ISSN 1470-3947 (print) | ISSN 1479-6848 (online)

Endocrine Abstracts (2019) 63 P541 | DOI: 10.1530/endoabs.63.P541

A case of DRESS syndrome associated with autoimmune type 1 diabetes

Isabella Mattei, Elena García Fernandez, Gema Villa López, Irene Hoyas Rodriguez, Guillermo Martinez Díaz Guerra & Miguel León Sanz


Hospital Universitario 12 de Octubre, Madrid, Spain.


Introduction: DRESS (drug reaction with eosinophilia and systemic symptoms) syndrome is a severe multiorgan drug reaction, often associated with the development of autoimmune diseases. Pathogenically it has been related to the reactivation or the primary infection of different herpes virus.

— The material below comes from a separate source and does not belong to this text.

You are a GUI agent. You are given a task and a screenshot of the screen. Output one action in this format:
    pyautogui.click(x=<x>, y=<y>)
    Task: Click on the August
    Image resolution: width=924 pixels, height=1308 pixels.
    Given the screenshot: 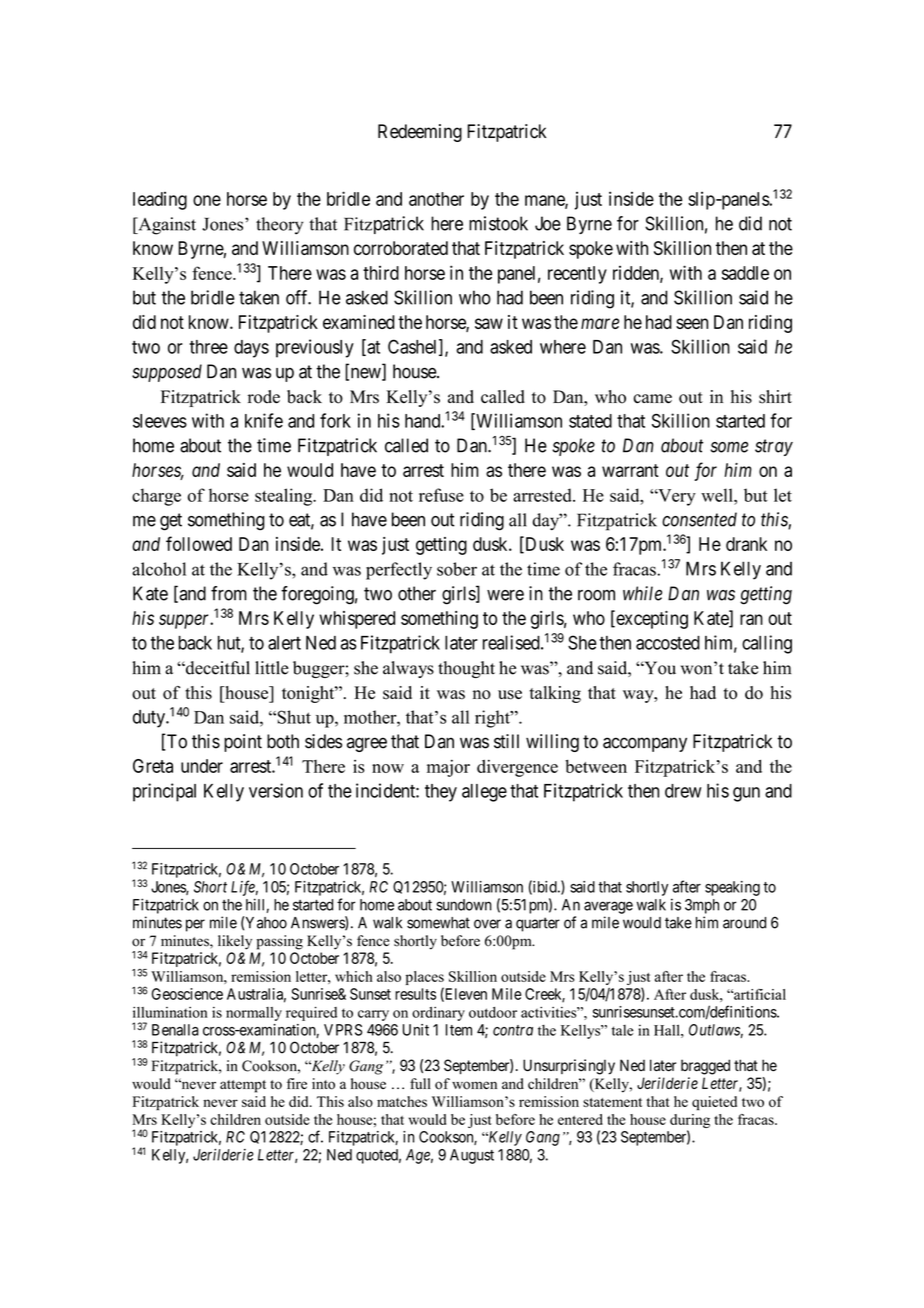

Clinical case: A 33-year-old woman with a history of residual epilepsy, after resection of a cerebellar pleomorphic xantoastrocytoma, started treatment with Levetiracetam and after 3 months presented oral aphthous lesions and fever followed by a generalized erythematous skin rash. Laboratory findings showed: leukocytosis with eosinophilia, altered liver profile, impaired renal function and eosinophiluria related to an immunoallergic nephritis, negative serologies for VIH, VHB, VHC, negative autoimmunity (ANCA, ANA and complement) and negative result for Paul Bunnel, HHV-6 and HHV-7. The abdominal-pelvic TC did not present significant findings whereas skin biopsies found a dense lymphocytic infiltration with effacement of the dermoepidermal interface and dermal eosinophilia suggestive of toxicodermia in relation to the development of DRESS syndrome. We suspended treatment with Levetiracetam and started high doses of corticosteroids treatment with mycophenolate, experiencing a progressive clinical improvement of the patient. After about 4 weeks from starting corticosteroid therapy our patient developed a diabetes mellitus with hyperglycemia of 687 mg/dl (Normal 70–110 mg/dl), ketoacidosis symptoms, cetonuria and fluctuating insulin requirements. Analytically highlighted an undetectable C-peptide <0.02 ng/ml (Normal 1.0-4.0 ng/ml) and positive pancreatic autoimmunity with antibodies: Anti-GAD65 21.3 lU/ml (Normal ≤5), Anti-Tyrosine phosphatase IA2 19 U/ml (Normal ≤10), Anti-Insulin 2.81 (Normal ≤18.0), Anti-Zinc 8-transporter 1.57 U/ml (Normal 0.00–15.00). After correction of ketoacidosis by fluids and intravenous insulin treatment, a bolus-basal subcutaneous insulin regimen was initiated. The patient was followed in the ambulatory with great difficulty to achieve optimal glycemic control mainly due to the variability in the subcutaneous absorption of insulin depending on cutaneous status.

Discussion: In Endocrinology, DRESS syndrome has been related to the development of fulminant diabetes mellitus (a subtype of diabetes with negative autoimmunity and massive destruction of pancreatic beta-cells) as well as with Hashimoto’s thyroiditis and Graves-Basedow disease but there are few cases reported in literature of diabetes mellitus with positive pancreatic autoimmunity. It is important to know the possible associations with endocrine pathologies of DRESS syndrome since they can modify the management, follow-up and the multidisciplinary approach of the patient.